Instructions to follow
Copy out the line that contains "More payment options (196, 682)" and the lines after it through the final one in the entries below, exactly, with no other lines.

Supplied information

--- START ---

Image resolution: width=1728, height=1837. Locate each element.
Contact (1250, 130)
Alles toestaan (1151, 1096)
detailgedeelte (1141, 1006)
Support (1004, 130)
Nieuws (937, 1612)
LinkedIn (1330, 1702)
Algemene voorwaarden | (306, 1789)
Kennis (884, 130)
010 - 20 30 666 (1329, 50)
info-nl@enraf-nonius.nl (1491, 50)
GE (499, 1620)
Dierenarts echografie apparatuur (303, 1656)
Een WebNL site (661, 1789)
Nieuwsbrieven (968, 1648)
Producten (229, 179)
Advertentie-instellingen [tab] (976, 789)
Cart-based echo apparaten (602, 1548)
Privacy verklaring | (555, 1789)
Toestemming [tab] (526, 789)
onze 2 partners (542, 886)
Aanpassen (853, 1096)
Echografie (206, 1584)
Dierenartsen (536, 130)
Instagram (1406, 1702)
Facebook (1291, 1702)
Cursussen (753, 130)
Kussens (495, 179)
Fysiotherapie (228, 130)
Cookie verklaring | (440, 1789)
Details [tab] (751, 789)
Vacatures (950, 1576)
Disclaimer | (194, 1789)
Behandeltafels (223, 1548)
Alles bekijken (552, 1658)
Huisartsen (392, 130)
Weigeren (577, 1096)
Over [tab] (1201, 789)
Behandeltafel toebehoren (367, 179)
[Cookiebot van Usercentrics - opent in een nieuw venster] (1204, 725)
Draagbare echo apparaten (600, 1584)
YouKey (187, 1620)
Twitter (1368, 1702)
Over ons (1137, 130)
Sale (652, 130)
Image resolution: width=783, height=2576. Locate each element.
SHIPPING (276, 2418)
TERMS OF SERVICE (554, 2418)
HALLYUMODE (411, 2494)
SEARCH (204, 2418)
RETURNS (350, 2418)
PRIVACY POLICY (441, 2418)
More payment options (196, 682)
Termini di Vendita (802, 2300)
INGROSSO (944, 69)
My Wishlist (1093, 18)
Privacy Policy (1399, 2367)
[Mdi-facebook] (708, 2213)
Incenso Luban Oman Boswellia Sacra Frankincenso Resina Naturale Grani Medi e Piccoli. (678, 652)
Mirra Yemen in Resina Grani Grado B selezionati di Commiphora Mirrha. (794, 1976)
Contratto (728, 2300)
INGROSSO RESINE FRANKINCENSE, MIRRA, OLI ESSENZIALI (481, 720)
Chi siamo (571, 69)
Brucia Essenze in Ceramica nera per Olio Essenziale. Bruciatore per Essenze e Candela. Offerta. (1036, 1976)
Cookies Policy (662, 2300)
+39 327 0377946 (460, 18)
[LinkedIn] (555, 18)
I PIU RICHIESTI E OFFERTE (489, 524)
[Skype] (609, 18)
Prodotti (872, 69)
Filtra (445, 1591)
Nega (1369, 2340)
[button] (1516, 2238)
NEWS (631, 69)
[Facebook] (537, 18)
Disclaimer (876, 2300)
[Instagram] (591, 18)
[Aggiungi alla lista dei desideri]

--- END ---

Response to this task
More payment options (196, 682)
Termini di Vendita (802, 2300)
INGROSSO (944, 69)
My Wishlist (1093, 18)
Privacy Policy (1399, 2367)
[Mdi-facebook] (708, 2213)
Incenso Luban Oman Boswellia Sacra Frankincenso Resina Naturale Grani Medi e Piccoli. (678, 652)
Mirra Yemen in Resina Grani Grado B selezionati di Commiphora Mirrha. (794, 1976)
Contratto (728, 2300)
INGROSSO RESINE FRANKINCENSE, MIRRA, OLI ESSENZIALI (481, 720)
Chi siamo (571, 69)
Brucia Essenze in Ceramica nera per Olio Essenziale. Bruciatore per Essenze e Candela. Offerta. (1036, 1976)
Cookies Policy (662, 2300)
+39 327 0377946 (460, 18)
[LinkedIn] (555, 18)
I PIU RICHIESTI E OFFERTE (489, 524)
[Skype] (609, 18)
Prodotti (872, 69)
Filtra (445, 1591)
Nega (1369, 2340)
[button] (1516, 2238)
NEWS (631, 69)
[Facebook] (537, 18)
Disclaimer (876, 2300)
[Instagram] (591, 18)
[Aggiungi alla lista dei desideri]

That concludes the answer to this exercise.